Document:
Question

Which of the following is a factor of 2x4 + 22x3 + 60x2?

Answer 1

What common factor do the numbers 2, 22, and 60 have?

Answer 2

Here are the prime factors of each of the three numbers above:

\(2 = \color{red}{2}\)

\(22 = \color{red}{2} \times 11\)

\(60 = \color{red}{2} \times 2 \times 3 \times 5\)

Which factor do they all share in common?

Answer 3

Then look at the variable parts, \(x^4\), \(x^3\), and \(x^2\).

\(x^4 = \color{red}{x \times x} \times x \times x\)

\(x^3 = \color{red}{x \times x} \times x \)

\(x^2 = \color{red}{x \times x}\)

Which variable part do all three monomials have in common?

Answer 4

2 is what they all have in common

Answer 5

Yes, as far as the numbers are concerned, the only common factor is 2.
What about the variables? How many x's do they have in common?

Answer 6

3

Answer 7

so would it be 2x^#? @mathstudent55

Answer 8

2x^3 i mean

Answer 9

???

Data entries:
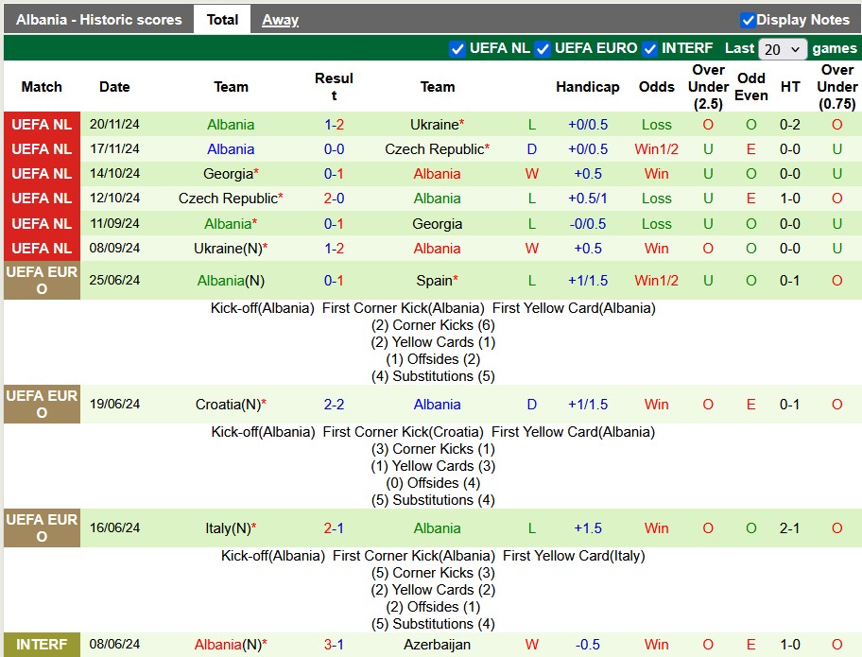
Task: Uncheck the UEFA NL filter checkbox
Action: click(x=457, y=48)
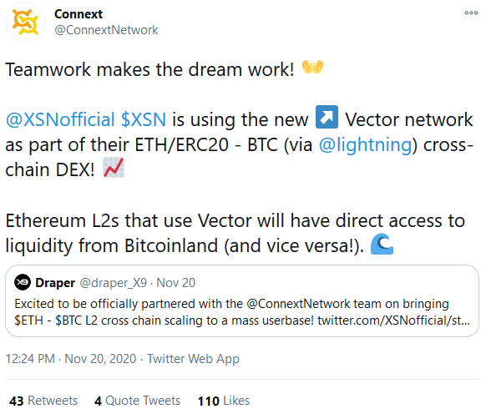Click the $XSN cashtag
The image size is (486, 419).
(144, 119)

To do:
**A)** Answer these questions about the factoring thread:
(i) What prime factors does the thread give for 22?
(ii) What is the only common factor of the numbers, according to the reply that begins "Yes, as far as the numbers are concerned"?
(iii) Which variable parts does the thread say to look at?
**B)** From the factoring thread, extract the passage starting at "What common factor" and ending at "3 \times 5\)".
**C)** Write what comes next in the factoring thread, picking up after its last post.

Answers by task:
**A)**
(i) 2 × 11
(ii) 2
(iii) \(x^4\), \(x^3\), and \(x^2\)

**B)**
What common factor do the numbers 2, 22, and 60 have?

Answer 2

Here are the prime factors of each of the three numbers above:

\(2 = \color{red}{2}\)

\(22 = \color{red}{2} \times 11\)

\(60 = \color{red}{2} \times 2 \times 3 \times 5\)

**C)**
In each line I only see 2 x's in red.
Since the last monomial only has 2 x's there are only 2 x's in common.
Where do you see 3 x's in all three lines above?

Answer 10

I meant 3 because there were 3 lines that held at least 2 xs

Answer 11

Don't confuse the multiplication sign with the variable x.

Answer 12

Ok, then what is in common?

\(2 \times x \times x = 2x^2\)

The common factor is \(2x^2\)

Answer 13

2 and x are what is in common

Answer 14

so 2x^2 is what the answer would be?

Answer 15

Yes.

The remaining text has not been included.